66 Awareness-raising activities may contribute to improving the situation. UNESCO, for instance, promotes an International Day of Women and Girls in Science (11 February) as a yearly opportunity to take stock of the situation and launch positive initiatives. UNESCO also manages the SAGA (STEM and Gender Advancement) project, which aims to improve the situation of women and reduce the gender gap in STEM fields in all countries and at all levels of education and research. To do so, an inventory of gender equality policies in this field was undertaken. This project also provides tools for evidence-based policy making and carries out capacity-building activities in member States for data collection on gender in STEM.
67 I would like to mention a particularly good practice from the Netherlands: the “Long Term, Interrelated Interventions to Increase Women’s Participation in STEM (Science, Technology, Engineering and Mathematics): the deployment of role models”. This action targets the whole chain of education, from primary to higher education, as well as the labour market. A database of over 200 female role models was set up and these women meet and share their experience with girls from schools at all levels.
68 In the United Kingdom, a national programme called HE STEM took place in England and Wales between 2009 and 2012. Its aim was to increase participation in STEM disciplines and enhance the skills of the national workforce in this area. Over 90 higher education institutions took part in the programme. The aim of the programme was to experiment new ways of recruiting students and of teaching these disciplines. A preliminary evaluation, carried out immediately after the end of the programme, concluded that the main goals had been reached, particularly in terms of raising awareness among students. It would be interesting to assess whether the impact of this programme is continuing in the medium term.

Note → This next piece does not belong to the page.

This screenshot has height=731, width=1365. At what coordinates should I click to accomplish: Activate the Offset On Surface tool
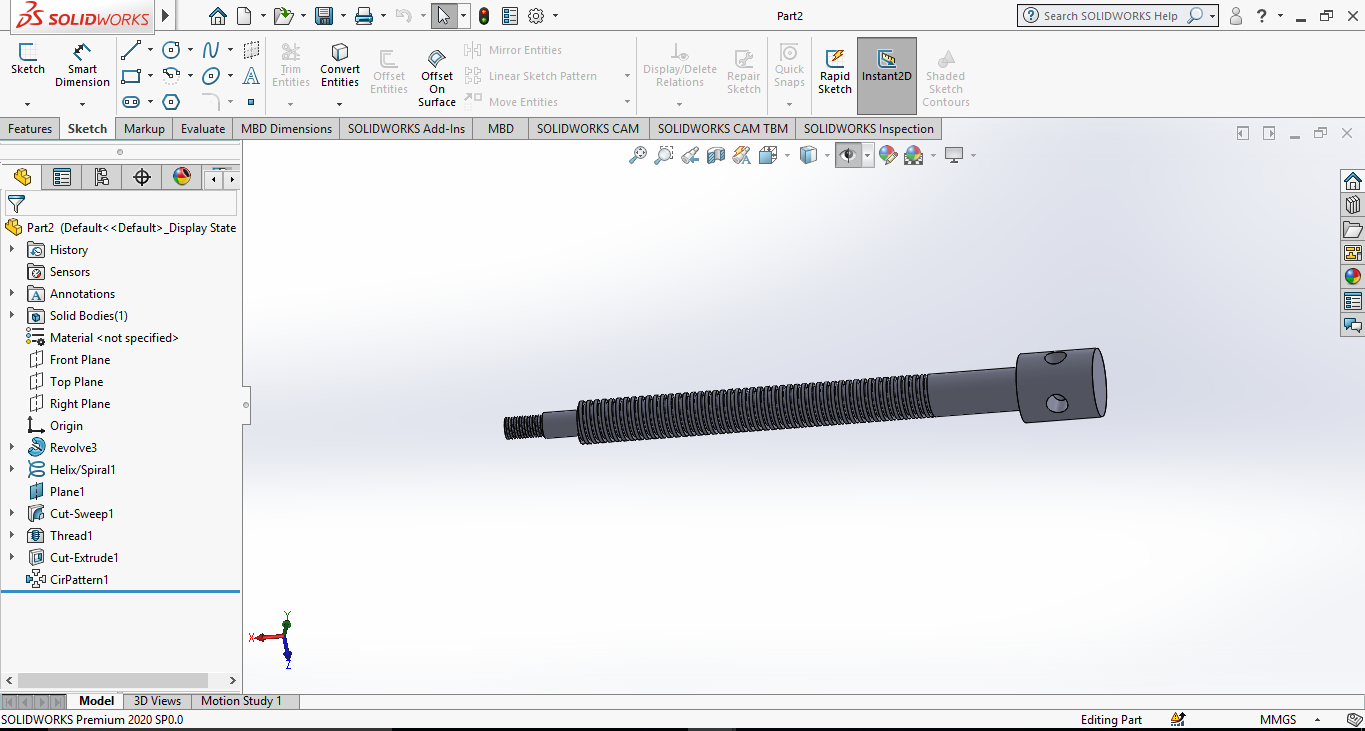(437, 76)
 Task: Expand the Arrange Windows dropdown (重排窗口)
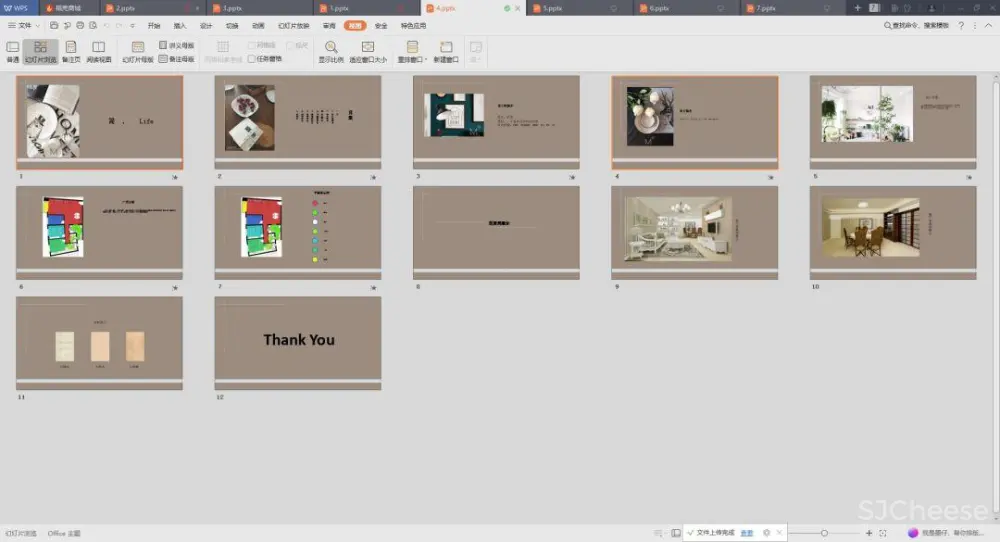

69 The promotion of STEM studies is carried out in a variety of contexts to tackle the qualified labour shortage and is not necessarily aimed at women and girls. However, it is important to integrate a gender dimension in the information and awareness-raising activities. The message that should be conveyed is that science and technology are vital for the advancement of society and good for all those involved in these domains.

8 Conclusions

70 Discrimination and inequalities based on gender have multiple facets. The research carried out to prepare this report, the contributions of experts gathered through a large number of hearings and the elements collected though fact-finding visits have all made it evident that there is no simple recipe to counter discrimination and achieve equality. A variety of measures are necessary, ranging from quotas on companies’ boards to transparency on remuneration, to education and training. Promoting STEM disciplines is crucial, as it contributes to countering gender segregation by sector and inequalities in remuneration. Measures to facilitate the reconciliation between work and private life are also necessary. It should also be noted that necessary measures may vary from country to country, and priorities depend on their specific social, cultural and economic landscapes.